How to Generate a Slug

  1. Type or paste your title or phrase into the input field.
  2. The slug is generated in real time as you type.
  3. Adjust the separator option if your platform uses underscores instead of hyphens.
  4. Click Copy to copy the slug to your clipboard.

How Slugs Are Generated

The Normalization Process

Slug generation follows a fixed sequence: (1) Unicode NFD normalization separates base characters from diacritical marks — é (U+00E9) decomposes into e (U+0065) plus a combining acute accent (U+0301); (2) combining diacritics are stripped, leaving just the base characters; (3) the text is lowercased; (4) characters that are not letters, numbers, spaces, or hyphens are removed; (5) spaces and consecutive hyphens are replaced with a single hyphen; (6) leading and trailing hyphens are removed. The result contains only a-z, 0-9, and -.

▶ [INSTRUCTIONS]:
(A) According to the slug guide, which characters can the finished slug contain?
(B) Rewrite the slug guide, everything from "How to Generate" down to "to your clipboard.", with "input field" replaced by "text box".
(C) What comes next in the slug guide? Write the next part, picking up after its last sentence.
The listing after this is separate material, unconnected to the slug guide.

▶ [INFORMATION SUPPLIED]:

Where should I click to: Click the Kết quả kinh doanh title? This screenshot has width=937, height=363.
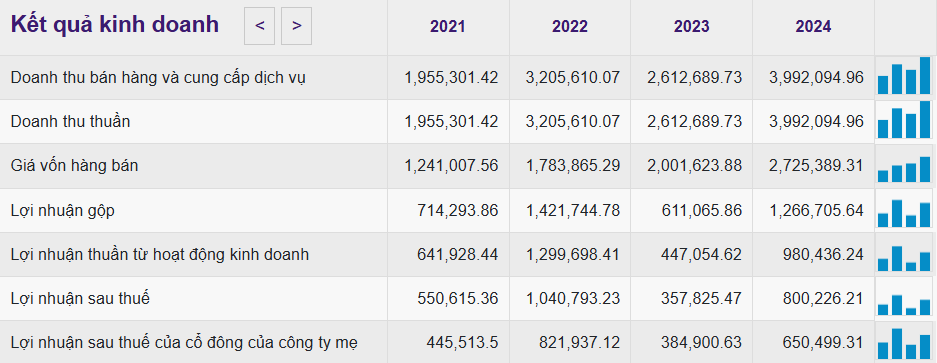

▶ [ANSWERS BELOW]:
(A) Only a-z, 0-9, and hyphens.

(B)
How to Generate a Slug

  1. Type or paste your title or phrase into the text box.
  2. The slug is generated in real time as you type.
  3. Adjust the separator option if your platform uses underscores instead of hyphens.
  4. Click Copy to copy the slug to your clipboard.

(C)
Why Hyphens, Not Underscores

Google's John Mueller confirmed in multiple Google Search Central videos that hyphens are word separators in URLs while underscores join words. /best-running-shoes ranks for "best", "running", and "shoes" individually and in combination. /best_running_shoes is treated as a single compound token. For SEO, hyphens are always preferred. The only exception is an existing platform convention using underscores — changing that would break existing URLs.

Example

Input

Hello World! Über Cool "Quotes" & Symbols @2024

Output

hello-world-uber-cool-quotes-symbols-2024

The quotes, ampersand, and @ are removed. The umlaut ü normalizes to u via NFD. Spaces become hyphens. Consecutive hyphens collapse to one.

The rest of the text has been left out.